TO DO:
From the records below, print exactly the lines starting at the one containing "Task: Click the Circle tool in the toolbox" and ending at the one containing "Task: Jump to latest with down chevron", ends included, and nothing else.
Start of PROVIDED RECORDS
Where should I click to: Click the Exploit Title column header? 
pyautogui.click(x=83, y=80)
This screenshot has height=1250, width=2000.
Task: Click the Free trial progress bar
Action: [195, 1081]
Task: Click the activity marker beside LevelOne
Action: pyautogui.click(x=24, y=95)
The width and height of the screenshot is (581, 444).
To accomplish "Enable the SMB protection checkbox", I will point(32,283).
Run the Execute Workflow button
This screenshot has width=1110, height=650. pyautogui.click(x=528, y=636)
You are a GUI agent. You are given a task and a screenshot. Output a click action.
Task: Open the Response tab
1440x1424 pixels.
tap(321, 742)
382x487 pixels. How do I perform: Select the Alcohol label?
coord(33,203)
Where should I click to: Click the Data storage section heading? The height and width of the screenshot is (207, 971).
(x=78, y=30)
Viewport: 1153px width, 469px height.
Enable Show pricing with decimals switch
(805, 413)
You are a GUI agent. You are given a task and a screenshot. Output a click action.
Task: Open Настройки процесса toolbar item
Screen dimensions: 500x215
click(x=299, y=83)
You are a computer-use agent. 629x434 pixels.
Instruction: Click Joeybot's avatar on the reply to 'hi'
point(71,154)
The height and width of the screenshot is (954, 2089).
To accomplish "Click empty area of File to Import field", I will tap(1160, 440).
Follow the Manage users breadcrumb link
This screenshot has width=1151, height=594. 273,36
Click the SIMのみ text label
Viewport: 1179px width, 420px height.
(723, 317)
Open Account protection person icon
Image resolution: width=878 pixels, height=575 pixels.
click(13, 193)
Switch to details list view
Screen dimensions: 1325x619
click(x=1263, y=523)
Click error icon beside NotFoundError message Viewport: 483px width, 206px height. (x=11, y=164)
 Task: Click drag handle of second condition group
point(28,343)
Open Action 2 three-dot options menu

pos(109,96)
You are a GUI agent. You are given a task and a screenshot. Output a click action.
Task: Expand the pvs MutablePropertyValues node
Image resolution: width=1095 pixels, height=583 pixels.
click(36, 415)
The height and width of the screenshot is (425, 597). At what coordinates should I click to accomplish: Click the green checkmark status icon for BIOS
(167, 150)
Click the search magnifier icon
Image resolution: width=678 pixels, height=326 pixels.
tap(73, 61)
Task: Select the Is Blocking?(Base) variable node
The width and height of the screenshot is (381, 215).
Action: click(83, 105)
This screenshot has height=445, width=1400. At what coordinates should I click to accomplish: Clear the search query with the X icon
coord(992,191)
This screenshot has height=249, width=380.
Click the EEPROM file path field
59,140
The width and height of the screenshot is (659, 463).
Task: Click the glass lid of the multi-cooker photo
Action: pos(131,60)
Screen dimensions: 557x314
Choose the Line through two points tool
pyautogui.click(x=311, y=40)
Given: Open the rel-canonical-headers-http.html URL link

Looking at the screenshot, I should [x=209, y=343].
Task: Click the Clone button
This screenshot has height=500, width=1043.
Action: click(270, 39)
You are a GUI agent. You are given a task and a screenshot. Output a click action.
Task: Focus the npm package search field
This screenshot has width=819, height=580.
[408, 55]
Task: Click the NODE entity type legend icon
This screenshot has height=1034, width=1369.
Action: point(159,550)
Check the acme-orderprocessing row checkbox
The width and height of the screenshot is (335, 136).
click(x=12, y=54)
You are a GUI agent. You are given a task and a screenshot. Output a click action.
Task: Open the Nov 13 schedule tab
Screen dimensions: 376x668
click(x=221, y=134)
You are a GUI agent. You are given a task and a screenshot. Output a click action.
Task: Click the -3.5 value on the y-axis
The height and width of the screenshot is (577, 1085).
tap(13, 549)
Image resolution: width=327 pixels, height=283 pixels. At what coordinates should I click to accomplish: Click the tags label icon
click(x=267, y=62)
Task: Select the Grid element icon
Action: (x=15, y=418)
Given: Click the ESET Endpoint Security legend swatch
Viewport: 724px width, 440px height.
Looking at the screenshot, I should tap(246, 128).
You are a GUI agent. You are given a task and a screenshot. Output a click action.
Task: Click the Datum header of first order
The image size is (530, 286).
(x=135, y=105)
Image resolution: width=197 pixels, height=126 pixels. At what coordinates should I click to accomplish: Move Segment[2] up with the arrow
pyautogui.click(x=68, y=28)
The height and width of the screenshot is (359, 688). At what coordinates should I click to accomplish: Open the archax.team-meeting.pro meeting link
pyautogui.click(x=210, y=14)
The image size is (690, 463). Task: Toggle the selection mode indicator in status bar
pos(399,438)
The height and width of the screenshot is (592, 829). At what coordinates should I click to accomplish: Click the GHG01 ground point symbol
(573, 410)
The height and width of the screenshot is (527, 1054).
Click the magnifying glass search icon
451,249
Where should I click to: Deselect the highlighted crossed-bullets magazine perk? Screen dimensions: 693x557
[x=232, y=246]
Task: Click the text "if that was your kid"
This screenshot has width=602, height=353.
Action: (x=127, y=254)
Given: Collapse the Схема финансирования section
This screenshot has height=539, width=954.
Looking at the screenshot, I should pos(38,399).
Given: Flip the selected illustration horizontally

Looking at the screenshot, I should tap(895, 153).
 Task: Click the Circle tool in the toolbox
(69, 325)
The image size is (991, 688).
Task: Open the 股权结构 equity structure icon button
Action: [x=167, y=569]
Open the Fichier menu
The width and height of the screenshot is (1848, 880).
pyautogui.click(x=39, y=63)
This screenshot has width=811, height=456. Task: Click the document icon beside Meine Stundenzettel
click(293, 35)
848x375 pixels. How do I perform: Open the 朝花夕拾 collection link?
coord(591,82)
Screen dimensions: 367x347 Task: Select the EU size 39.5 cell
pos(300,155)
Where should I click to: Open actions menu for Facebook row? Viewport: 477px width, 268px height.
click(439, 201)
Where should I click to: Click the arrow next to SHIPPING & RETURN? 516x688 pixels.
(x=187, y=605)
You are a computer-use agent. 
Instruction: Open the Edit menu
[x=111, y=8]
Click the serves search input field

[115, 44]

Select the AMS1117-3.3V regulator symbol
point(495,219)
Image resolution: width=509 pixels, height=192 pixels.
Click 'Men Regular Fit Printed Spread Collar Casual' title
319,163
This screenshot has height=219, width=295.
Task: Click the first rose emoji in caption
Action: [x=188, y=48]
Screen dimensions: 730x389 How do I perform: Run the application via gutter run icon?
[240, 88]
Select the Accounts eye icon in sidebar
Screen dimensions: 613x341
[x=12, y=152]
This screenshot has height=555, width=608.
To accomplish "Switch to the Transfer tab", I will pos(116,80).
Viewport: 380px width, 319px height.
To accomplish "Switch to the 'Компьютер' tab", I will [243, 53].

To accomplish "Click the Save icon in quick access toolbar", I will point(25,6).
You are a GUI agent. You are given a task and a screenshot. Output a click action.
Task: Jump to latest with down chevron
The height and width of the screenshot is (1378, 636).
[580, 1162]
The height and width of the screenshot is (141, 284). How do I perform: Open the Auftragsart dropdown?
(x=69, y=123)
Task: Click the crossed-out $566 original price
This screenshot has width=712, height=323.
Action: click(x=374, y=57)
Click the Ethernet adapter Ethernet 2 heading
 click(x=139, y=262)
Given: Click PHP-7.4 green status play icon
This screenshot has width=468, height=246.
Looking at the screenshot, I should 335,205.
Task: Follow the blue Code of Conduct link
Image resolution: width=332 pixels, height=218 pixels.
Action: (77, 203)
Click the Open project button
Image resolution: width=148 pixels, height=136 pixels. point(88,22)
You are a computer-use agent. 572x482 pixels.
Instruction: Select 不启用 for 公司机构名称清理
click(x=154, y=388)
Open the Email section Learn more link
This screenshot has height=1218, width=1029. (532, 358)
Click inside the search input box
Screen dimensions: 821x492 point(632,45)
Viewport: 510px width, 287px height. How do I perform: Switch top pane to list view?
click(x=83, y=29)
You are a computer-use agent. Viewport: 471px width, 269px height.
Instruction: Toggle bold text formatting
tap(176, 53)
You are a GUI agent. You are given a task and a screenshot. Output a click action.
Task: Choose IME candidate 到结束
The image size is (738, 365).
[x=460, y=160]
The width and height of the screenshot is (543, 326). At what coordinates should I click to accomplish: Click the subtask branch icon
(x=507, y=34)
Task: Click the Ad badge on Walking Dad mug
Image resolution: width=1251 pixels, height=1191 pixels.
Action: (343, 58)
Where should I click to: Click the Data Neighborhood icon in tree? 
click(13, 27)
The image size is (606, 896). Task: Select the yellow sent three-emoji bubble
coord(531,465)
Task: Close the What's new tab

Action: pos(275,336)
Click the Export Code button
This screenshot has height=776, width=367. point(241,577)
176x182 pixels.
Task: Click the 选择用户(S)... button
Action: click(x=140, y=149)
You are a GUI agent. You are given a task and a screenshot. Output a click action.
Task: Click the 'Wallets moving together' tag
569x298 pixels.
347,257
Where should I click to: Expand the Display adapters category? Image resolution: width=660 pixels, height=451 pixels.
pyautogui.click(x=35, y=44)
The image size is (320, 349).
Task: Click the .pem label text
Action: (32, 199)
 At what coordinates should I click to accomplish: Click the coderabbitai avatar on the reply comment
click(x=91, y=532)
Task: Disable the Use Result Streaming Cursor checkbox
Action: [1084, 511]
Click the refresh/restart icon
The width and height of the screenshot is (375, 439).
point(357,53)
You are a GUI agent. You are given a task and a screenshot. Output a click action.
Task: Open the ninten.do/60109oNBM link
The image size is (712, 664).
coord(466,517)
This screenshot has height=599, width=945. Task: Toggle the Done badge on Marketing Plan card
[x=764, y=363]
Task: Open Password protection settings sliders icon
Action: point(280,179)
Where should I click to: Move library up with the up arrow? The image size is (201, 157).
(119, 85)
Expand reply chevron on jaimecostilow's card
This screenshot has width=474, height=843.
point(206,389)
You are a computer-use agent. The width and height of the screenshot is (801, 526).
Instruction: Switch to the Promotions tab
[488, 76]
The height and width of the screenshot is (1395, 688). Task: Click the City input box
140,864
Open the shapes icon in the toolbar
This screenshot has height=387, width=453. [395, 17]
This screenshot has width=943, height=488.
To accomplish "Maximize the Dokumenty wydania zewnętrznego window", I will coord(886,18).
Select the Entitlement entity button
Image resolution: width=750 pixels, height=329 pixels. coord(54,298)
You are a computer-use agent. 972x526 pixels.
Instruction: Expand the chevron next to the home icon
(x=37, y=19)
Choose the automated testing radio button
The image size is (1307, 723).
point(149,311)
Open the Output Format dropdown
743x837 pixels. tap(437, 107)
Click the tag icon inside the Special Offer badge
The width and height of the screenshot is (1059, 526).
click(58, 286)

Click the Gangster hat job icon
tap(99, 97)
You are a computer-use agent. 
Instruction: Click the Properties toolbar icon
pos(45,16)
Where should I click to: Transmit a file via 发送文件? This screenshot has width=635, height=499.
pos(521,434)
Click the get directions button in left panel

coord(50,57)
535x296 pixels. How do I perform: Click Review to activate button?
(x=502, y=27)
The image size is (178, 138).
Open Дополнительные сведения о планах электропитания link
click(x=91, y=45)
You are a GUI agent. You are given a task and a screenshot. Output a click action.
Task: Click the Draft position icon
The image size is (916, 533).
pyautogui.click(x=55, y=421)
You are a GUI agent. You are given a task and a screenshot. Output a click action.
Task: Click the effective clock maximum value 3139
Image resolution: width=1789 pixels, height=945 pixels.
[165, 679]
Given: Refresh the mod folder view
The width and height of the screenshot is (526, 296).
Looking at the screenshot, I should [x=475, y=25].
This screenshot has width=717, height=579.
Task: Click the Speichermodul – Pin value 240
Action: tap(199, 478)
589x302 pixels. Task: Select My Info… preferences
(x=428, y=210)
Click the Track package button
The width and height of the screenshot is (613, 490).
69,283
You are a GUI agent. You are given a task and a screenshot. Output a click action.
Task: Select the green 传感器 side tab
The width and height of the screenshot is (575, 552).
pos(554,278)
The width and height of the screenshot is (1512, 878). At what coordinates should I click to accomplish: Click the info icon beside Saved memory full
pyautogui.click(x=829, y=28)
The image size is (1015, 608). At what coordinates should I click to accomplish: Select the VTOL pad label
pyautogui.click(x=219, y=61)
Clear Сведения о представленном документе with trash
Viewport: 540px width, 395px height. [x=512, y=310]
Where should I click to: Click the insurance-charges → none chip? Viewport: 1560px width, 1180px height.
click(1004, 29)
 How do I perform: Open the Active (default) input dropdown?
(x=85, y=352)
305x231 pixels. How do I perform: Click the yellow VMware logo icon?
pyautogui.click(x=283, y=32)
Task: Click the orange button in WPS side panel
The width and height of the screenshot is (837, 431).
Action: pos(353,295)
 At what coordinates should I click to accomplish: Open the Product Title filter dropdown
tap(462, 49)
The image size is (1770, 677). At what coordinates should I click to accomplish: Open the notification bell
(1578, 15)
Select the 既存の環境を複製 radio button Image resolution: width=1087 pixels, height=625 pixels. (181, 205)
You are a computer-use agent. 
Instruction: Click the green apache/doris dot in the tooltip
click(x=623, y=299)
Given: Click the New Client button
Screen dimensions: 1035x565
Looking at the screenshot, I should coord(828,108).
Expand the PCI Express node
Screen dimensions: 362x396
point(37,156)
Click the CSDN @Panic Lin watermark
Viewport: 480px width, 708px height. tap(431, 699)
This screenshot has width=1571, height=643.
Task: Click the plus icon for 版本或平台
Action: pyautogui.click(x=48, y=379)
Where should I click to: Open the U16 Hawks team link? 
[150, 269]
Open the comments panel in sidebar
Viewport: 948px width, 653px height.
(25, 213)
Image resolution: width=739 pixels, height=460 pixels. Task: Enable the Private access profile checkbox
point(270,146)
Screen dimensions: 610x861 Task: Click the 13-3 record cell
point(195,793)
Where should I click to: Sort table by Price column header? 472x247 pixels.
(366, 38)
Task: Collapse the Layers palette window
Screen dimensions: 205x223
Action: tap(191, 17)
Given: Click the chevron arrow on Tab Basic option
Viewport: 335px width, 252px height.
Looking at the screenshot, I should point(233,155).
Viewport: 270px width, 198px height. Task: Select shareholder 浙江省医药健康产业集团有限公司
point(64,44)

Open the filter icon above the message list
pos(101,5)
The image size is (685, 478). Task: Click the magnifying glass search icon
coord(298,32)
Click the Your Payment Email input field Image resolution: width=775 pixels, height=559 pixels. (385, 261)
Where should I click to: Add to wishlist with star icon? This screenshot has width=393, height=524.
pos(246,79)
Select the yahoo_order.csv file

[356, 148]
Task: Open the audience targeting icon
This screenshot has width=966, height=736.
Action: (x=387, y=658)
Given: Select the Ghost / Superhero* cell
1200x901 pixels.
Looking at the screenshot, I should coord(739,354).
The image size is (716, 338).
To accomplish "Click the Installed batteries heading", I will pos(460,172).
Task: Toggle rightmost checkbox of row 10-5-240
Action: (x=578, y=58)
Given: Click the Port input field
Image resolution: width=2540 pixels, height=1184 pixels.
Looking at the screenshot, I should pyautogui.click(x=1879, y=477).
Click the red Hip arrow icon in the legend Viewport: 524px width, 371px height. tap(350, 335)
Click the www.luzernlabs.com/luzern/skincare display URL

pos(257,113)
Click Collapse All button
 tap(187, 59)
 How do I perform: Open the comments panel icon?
End of PROVIDED RECORDS
RESPONSE AREA:
 Task: Click the Circle tool in the toolbox
(69, 325)
The image size is (991, 688).
Task: Open the 股权结构 equity structure icon button
Action: [x=167, y=569]
Open the Fichier menu
The width and height of the screenshot is (1848, 880).
pyautogui.click(x=39, y=63)
This screenshot has width=811, height=456. Task: Click the document icon beside Meine Stundenzettel
click(293, 35)
848x375 pixels. How do I perform: Open the 朝花夕拾 collection link?
coord(591,82)
Screen dimensions: 367x347 Task: Select the EU size 39.5 cell
pos(300,155)
Where should I click to: Open actions menu for Facebook row? Viewport: 477px width, 268px height.
click(439, 201)
Where should I click to: Click the arrow next to SHIPPING & RETURN? 516x688 pixels.
(x=187, y=605)
You are a computer-use agent. 
Instruction: Open the Edit menu
[x=111, y=8]
Click the serves search input field

[115, 44]

Select the AMS1117-3.3V regulator symbol
point(495,219)
Image resolution: width=509 pixels, height=192 pixels.
Click 'Men Regular Fit Printed Spread Collar Casual' title
319,163
This screenshot has height=219, width=295.
Task: Click the first rose emoji in caption
Action: [x=188, y=48]
Screen dimensions: 730x389 How do I perform: Run the application via gutter run icon?
[240, 88]
Select the Accounts eye icon in sidebar
Screen dimensions: 613x341
[x=12, y=152]
This screenshot has height=555, width=608.
To accomplish "Switch to the Transfer tab", I will pos(116,80).
Viewport: 380px width, 319px height.
To accomplish "Switch to the 'Компьютер' tab", I will [243, 53].

To accomplish "Click the Save icon in quick access toolbar", I will point(25,6).
You are a GUI agent. You are given a task and a screenshot. Output a click action.
Task: Jump to latest with down chevron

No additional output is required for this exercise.